Objective To explore the causes and prognosis of liver retransplantation. Methods The clinical data of 215 cases who had underwent liver retransplantation in Tianjin First Central Hospital between Nov. 26th 2003 and May. 26th 2012 were analyzed retrospectively for its causes and prognosis. Results Two hundreds and fifteen cases were enrolled, including 200 cases of 2 times liver transplantation, 14 cases of 3 times liver transplantation, and 1 case of 4 times liver transplantation. The major causes of the second liver transplantation were biliary complication (53.5%, 115/215) and primary non-function or dysfunction of liver graft (8.4%, 18/215), and the major causes of the third liver transplantation were biliary complication (5/14) and hepatocellular carcinoma recurrence (2/14). The liver graft survival rate of late liver retransplantation (at least 1 month after operation) was significantly higher than that of early liver retrans-plantation (less than 1 month after operation) for the second liver transplantation (P=0.005). The liver graft survival rate of the second liver transplantation was significantly higher than that of the third liver transplantation (P=0.043). Compared with biliary complication, cases of hepatocellular carcinoma recurrence (P=0.001) and primary non-function or dysfunction of liver graft (P=0.033) had lower graft survival rates, while cases of chronic failure of liver graft had a higher survival rate (P=0.037).

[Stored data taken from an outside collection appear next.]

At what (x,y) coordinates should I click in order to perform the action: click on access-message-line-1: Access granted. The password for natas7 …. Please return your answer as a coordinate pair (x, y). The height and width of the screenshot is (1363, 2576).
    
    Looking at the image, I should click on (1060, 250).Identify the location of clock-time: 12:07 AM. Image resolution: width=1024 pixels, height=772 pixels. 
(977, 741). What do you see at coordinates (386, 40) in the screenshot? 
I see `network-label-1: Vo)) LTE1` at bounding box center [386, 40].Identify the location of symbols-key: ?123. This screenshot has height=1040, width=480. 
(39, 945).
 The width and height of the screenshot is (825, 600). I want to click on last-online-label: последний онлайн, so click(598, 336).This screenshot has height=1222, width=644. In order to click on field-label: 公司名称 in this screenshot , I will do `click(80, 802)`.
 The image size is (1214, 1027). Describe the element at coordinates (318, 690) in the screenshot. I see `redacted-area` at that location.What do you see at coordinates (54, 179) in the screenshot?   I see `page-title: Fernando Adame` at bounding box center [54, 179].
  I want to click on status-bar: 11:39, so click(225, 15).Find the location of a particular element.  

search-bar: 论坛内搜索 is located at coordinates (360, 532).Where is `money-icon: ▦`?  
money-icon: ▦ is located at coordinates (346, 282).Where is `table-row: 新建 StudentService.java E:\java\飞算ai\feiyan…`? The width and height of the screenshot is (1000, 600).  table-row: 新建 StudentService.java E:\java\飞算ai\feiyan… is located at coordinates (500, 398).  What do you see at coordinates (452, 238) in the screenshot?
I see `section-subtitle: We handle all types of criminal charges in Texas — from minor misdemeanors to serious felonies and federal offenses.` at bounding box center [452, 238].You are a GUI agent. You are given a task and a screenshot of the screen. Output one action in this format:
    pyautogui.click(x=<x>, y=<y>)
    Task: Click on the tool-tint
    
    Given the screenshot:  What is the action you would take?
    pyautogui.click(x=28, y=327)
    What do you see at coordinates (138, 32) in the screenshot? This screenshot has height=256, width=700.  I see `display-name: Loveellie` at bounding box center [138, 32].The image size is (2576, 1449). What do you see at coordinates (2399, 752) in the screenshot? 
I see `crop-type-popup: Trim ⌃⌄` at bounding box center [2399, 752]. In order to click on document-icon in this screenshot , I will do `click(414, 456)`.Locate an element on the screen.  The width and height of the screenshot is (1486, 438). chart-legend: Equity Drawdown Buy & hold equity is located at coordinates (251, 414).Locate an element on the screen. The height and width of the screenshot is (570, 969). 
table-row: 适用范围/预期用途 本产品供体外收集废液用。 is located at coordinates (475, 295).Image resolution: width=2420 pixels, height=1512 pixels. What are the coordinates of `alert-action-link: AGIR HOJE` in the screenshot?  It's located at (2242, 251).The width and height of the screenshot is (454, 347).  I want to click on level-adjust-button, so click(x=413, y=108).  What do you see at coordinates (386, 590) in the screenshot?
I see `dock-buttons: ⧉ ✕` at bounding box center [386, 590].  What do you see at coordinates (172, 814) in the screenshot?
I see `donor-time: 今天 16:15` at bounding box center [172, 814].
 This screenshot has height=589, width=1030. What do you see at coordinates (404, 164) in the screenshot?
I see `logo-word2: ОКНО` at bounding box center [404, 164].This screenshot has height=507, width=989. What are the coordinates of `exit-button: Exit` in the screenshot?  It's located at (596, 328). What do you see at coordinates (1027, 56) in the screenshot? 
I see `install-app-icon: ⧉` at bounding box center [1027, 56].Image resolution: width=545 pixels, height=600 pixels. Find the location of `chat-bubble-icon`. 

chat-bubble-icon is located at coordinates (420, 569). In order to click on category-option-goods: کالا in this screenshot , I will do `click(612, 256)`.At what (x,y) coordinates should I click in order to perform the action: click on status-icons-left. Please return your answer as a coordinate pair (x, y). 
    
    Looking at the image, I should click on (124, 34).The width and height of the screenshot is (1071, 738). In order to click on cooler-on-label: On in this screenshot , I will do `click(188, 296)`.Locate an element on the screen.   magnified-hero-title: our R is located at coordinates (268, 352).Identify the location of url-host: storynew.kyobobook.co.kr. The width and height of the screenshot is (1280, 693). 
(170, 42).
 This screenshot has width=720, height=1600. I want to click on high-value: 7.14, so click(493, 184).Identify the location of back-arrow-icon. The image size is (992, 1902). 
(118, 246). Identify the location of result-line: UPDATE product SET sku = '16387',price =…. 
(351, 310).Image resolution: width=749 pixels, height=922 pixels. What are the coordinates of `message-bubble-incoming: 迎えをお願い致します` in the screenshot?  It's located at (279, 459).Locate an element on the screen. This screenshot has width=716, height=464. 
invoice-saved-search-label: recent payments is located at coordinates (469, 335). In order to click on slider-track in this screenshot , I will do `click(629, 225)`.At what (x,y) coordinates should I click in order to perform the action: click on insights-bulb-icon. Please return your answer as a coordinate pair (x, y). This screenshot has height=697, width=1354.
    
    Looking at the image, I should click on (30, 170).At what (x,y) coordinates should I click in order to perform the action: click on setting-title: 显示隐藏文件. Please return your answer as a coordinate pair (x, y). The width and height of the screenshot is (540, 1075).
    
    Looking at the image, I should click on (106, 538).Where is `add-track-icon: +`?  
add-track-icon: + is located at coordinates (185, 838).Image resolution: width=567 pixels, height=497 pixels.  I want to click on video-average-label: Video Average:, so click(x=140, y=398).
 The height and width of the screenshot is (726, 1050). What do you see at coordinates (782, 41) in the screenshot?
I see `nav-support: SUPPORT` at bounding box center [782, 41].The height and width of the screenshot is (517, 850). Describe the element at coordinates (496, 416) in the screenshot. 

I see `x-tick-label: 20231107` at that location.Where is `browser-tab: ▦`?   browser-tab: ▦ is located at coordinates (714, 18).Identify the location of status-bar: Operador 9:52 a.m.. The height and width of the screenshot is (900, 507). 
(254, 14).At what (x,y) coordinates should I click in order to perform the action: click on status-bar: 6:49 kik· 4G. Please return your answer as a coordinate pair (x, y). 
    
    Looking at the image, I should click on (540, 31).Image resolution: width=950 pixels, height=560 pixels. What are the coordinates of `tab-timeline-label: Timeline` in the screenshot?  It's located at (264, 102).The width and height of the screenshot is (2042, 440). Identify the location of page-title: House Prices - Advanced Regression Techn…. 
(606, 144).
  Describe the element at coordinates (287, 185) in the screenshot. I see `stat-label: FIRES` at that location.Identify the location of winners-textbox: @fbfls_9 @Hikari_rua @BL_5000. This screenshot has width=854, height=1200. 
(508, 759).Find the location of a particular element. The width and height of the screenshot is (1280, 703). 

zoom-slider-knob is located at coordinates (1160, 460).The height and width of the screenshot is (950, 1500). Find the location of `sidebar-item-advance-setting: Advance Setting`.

Conclusions Biliary complication is the main cause of liver retransplantation. The liver retransplantations which are performed less than 1 month after prior liver transplantation result in a relative low survival rate in reason of the increase of perioperative death. The prognosis of liver retransplantation for hepatocellular carcinoma recurrence is unacceptable, while cases of chronic failure of liver graft have optimal prognosis.